Но и твоим пить стало не на что. Работать пошли. Понемногу за ум взялись, в бабы воротились. Я это враз узрел, как навестил их. В доме чисто и у самих морды умытые.

— Надолго ль их хватит? — подумал скептически.

— Катьку замуж берут. Свой деревенский сыскался. Помог бы со свадьбой! Сам знаешь, нам взять негде, а расходы большие предстоят. Это ж раз в жизни делается. Нехай путем все будет. Ты ж все-таки родной отец, — завелась Серафима, едва Петрович присел.

— Кому я тут отец, если обе от меня через газету отказались? Сказывали, что стыдитесь родства! — напомнил человек едко.

— Какой с меня спрос, совсем небольшой была. Все мать утворила. А замуж ни ее, меня берут. Про то и речь! — встряла дочь.

— С чего взамуж спешишь? Ить недавно семнадцать исполнилось, закончила школу. Давай ко мне в город, учиться станешь. Может, в институт поступишь, на врача закончишь, человеком будешь. Зачем спешишь с замужеством? Успеешь детями обрасти и обабиться. Энта наука не хитрая.

— А жить где?

— У мине, к себе возьму. Одену, обую, харчить буду. Ну, а ты в доме станешь хозяйничать, прибрать, постирать, пожрать приготовишь на обоих. Тебе оно сподручнее с домом управляться. Годы уйдут неприметно. Зато через шесть лет специалистом сделаешься, — уговаривал Василий Петрович дочку. Та, почесав недавно зажившую задницу выпоротую ремнем, сморщилась:

— К тебе пойти жить? Я что ж, по-твоему, вовсе дура? Ты ж на цепь посадишь и всяк шаг с ремнем; станешь сторожить. Иль мы тебя не знаем? Нет, я еще: не хочу такого лиха! Мне жизнь не опаскудела.
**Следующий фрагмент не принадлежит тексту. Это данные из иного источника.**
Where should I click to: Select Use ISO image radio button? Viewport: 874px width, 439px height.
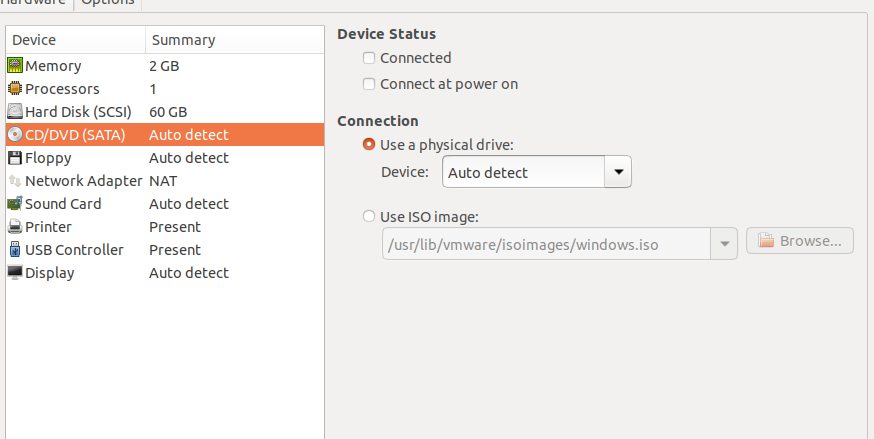370,216
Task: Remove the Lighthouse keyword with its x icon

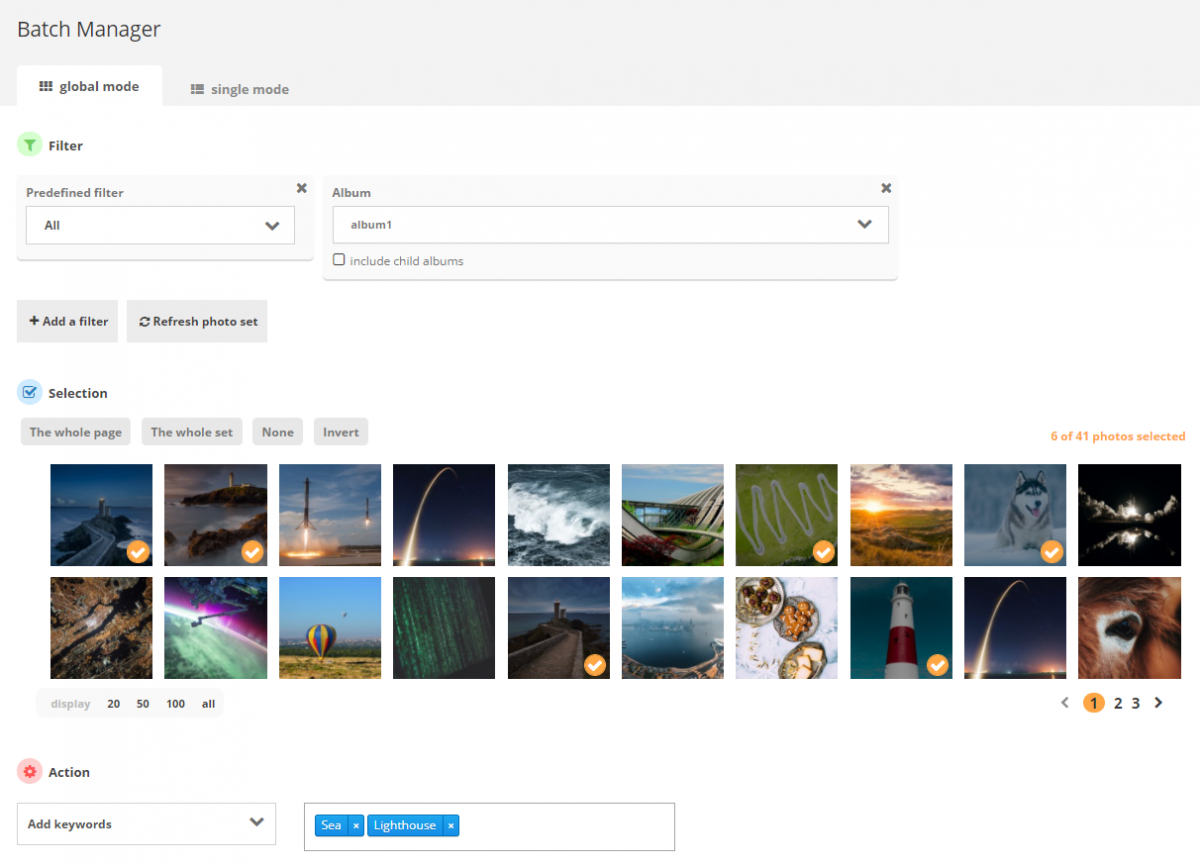Action: [x=451, y=825]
— Права Катька! И я на ее месте отреклась бы; Как ни плохо в деревне, а все ж никому не кланяемся, никто в ухи не зудит и не указывает, как нам жить, не считает каждый кусок в зубах. А объявится зять, уж и не даст нас колотить ни про что. Вступится завсегда! А заслужишь, вломит по-свойски! — огрызнулась Серафима подбоченясь.

— Ну, коль так, нехай ен и свадьбу справит, — отозвался Василий Петрович, смеясь. И встал, направился к двери.

— Отец! Ты куда? Уходишь? А как свадьба? Нешто вот так голой меня выдашь? — заголосила Катька.

— Слыхала, что мать сморозила?

— А не слушай ее! Мой парень смирный. Муху пальцем не зашибет. Про людей и вовсе не говори. Он как телок. Лишь бы его не задевали. Сам ни на кого не задирется.

— Кать! Почему учиться не хочешь?

— Ай, закинь ты с этим. Не лезет мне ученье в голову. Не приспособлена к нему.

— А ты пробовала поступить куда-нибудь?

— Зачем? Ну, сам подумай, мне теперь семнадцать, да еще шесть лет в институте, совсем старая буду, кому такая нужна? Даже вдовец не позарится. Нынче мужикам не дипломы надобны, а молодые девки. Вон Нюська Краснова в четырнадцать замуж вышла, а через год родила. А Зинка Свиридова — учительница, ей двадцать три, никому не надо. Скоро ее на лом посадим, всюду одна, даже алкаши на нее, старуху, не смотрят. Выходит, ты и мне такой доли желаешь?

— Так учатся люди для себя!

— Это мужики. Бабье образованье все в доме. Зачем лишним голову глумить? Жизнь и так короткая! — не согласилась дочь.

— Подумай! С образованием ты везде нужна, нигде не пропадешь, хоть в городе иль в деревне! И человека сыщешь ни чета своему деревенскому Ваньке.

— Зато он ласковый! А мне другой не нужен!

— Ну что ж, я предложил. А решать тебе. Ты не телка, чтоб в институт на веревке тянуть. Силой не заставишь. Вывернулись твои мозги набекрень. А жаль, станешь, как мать, до конца жизни в навозе ковыряться. Пока не поздно, одумайся. Ведь на всем готовом станешь жить.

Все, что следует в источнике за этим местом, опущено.